What is more, workers with a college education may still earn substantially more than those without one. However, the incomes of workers with a bachelor’s degree have barely grown in the last four decades.
“Education isn’t doing it,” University of Wisconsin economist Timothy Smeeding said.
The Great Recession seals the new narrative. If the financial crisis proved that bankers can easily bend policy in their favor, the sharp decline in the living standards of so many Americans reminded everybody that workers across much of the distribution have been losing ground for a long time, even as incomes at the very top have soared.

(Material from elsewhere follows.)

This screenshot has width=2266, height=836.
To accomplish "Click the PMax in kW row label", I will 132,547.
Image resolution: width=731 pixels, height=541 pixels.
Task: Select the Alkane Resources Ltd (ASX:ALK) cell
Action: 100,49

Which gets to the nub of the issue, even for those most interested in defending the advantages of free-market capitalism. As the richest Americans capture a larger share of the fruits of growth, for many people the essential economic question becomes: What is the point of creating a larger pie?
“As long as all the boats are rising that gives us some hope,” Smeeding said. “The problem is that the middle class isn’t getting that. That’s the post-Great Recession reality.”